-- EXTRACT PROVIDED start --
- Born: Azamat Ruslanovich Bekoev December 30, 1995 (age 30) Vladikavkaz, North Ossetia, Russia
- Native name: Азамат Русланович Бекоев
- Other names: King Pin
- Height: 6 ft 0 in (1.83 m)
- Weight: 185 lb (84 kg; 13 st 3 lb)
- Division: Middleweight (2015–present);
- Reach: 72 in (183 cm)
- Style: Mixed Martial Arts
- Stance: Orthodox
- Fighting out of: Vladikavkaz, Russia
- Team: American Top Team
- Years active: 2015–present

Mixed martial arts record
- Total: 25
- Wins: 20
- By knockout: 8
- By submission: 8
- By decision: 4
- Losses: 5
- By knockout: 1
- By submission: 2
- By decision: 2

Other information
- Mixed martial arts record from Sherdog

= Azamat Bekoev =

Russian mixed martial artist (born 1995)

Azamat Ruslanovich Bekoev (Russian: Азамат Русланович Бекоев; born December 30, 1995) is a Russian professional mixed martial artist. He currently competes in the Middleweight division for the Ultimate Fighting Championship (UFC). Bekoev is a former LFA Middleweight Champion.

==Professional career==
===Early career===
Bekoev made his professional debut on September 27, 2015. He took on two fighters that night as part of the MPF Moscow Rumble Open Cup. His first opponent of the night was Alexander Markosyan, whom he would beat via submission in the first round. His next opponent was Alexey Maslov, whom he would also beat via a first round submission.

===Absolute Championship Berkut===
His next fight would come over a year later for Russian promotion Absolute Championship Berkut. He faced fellow countryman Dzhabrail Yasaev. Bekoev would win the fight via submission in the third round.

===Return to regionals===
After a nine month layoff, Bekoev would return in a bout against Ramazan Magomedov. Bekoev would win the fight via yet another submission, this time in the third round.

He would return two months later, where he would yet again have two fights in one night. His first opponent was Iran's Mustafaliatif Muhammadi. Bekoev would win via knockout fifteen seconds into the first round. His next opponent was Azerbaijan's Sarkhan Garaev whom he would also defeat via a first round knockout.

===Return to Absolute Championship Berkut===
After a nine month hiatus, Bekoev would return against Amirkhan Kukaev. Bekoev would win the fight via submission in the second round.

He would return six months later against Elshad Guseynov. He would win via a second round submission.

Two months later, he would take on Magomedrasul Gasanov. Bekoev would unfortunately lose the fight via a Split Decision, and thus suffering his first defeat.

He would return three months later in a bout against Armenia's Mikhail Allakhverdian. Bekoev would win via a Unanimous Decision.
-- EXTRACT PROVIDED end --
-- INPUT start --
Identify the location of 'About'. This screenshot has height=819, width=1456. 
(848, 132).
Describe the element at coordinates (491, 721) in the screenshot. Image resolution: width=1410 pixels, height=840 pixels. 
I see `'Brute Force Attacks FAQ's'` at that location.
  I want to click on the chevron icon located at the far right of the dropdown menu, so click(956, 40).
-- INPUT end --
TASK INSTRUCTIONS
a – Answer these questions about the Azamat Bekoev profile:
(i) What team is Bekoev listed as fighting for?
(ii) Who was his first opponent on the night of his professional debut?
(iii) How did his fight against Magomedrasul Gasanov end?
b – Retype the records, beginning at the line that has "Describe the element" and stopping after the last line of the records.

ANSWERS IN ORDER
a –
(i) American Top Team
(ii) Alexander Markosyan
(iii) He lost via a split decision.

b –
Describe the element at coordinates (491, 721) in the screenshot. Image resolution: width=1410 pixels, height=840 pixels. 
I see `'Brute Force Attacks FAQ's'` at that location.
  I want to click on the chevron icon located at the far right of the dropdown menu, so click(956, 40).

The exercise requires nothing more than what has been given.